Hardware Specification Aware Timing Side Channel Security Analysis

Published: 2023

Author(s):

Prabhuddha Chakraborty
Tasneem Suha
Swarup Bhunia

Publication Name: IEEE Xplore

Publication URL: https://doi.org/10.1109/SOCC58585.2023.10256749

Research Area:

Industry 4.0

Keywords:

code repair, Couplings, Engineering, hardware, maintenance, Side-channel attacks, Smart cities, software, Threat modeling, timing side channel analysis

Abstract:

Most software programs in modern Internet-of-Things (IoT) systems in diverse domains such as healthcare, smart cities, banking, and industrial automation deal with secret data/assets. Timing side-channel analysis is a potent attack vector against such modern systems and it involves measuring the execution time of a program towards leaking secret assets, stealing intellectual property, and identifying other vulnerabilities in the system.
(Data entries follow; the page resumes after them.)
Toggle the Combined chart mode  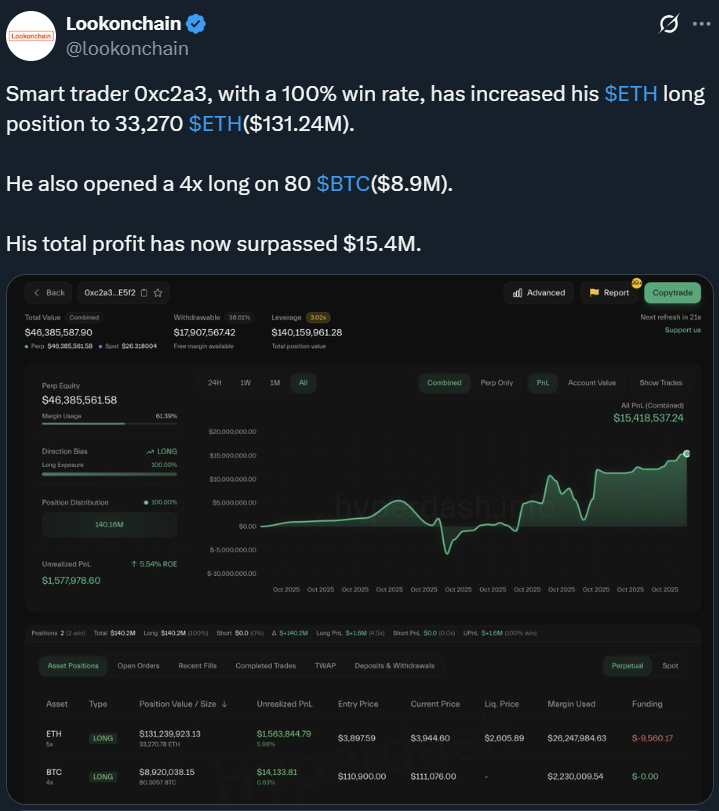click(444, 382)
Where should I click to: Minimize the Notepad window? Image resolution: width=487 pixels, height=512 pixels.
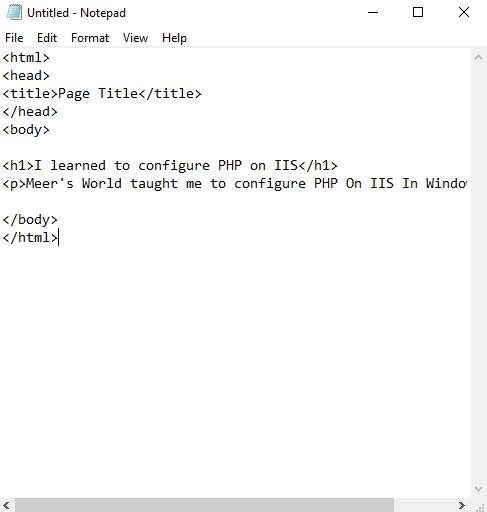coord(373,13)
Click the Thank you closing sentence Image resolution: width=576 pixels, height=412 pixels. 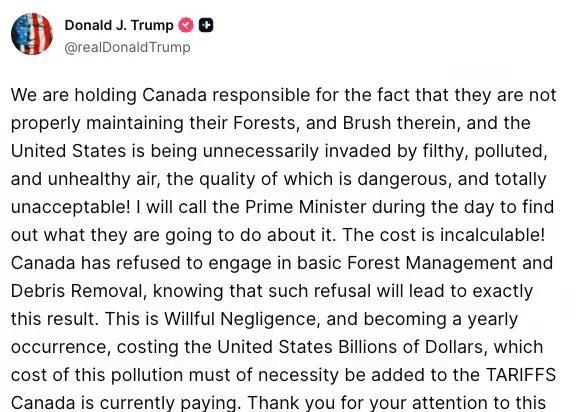pos(397,403)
Timing side-channel analysis typically targets branches and program behaviours that are dependent on the value of a secret variable or asset. The traditional approach towards mitigating this security concern involves performing a software-level analysis followed by branch balancing and/or constant time programming. However, a pure software-level analysis and repair might not be ideal at the current time due to the tighter coupling of hardware-software components in IoT systems. Hence, we believe, a more hardware-aware software timing analysis and repair might be necessary towards tackling this evolving area. In this article, we highlight how a purely software-level analysis and repair might be problematic, analyze the current research trend in timing side-channel analysis, and propose a potential pathway for future research.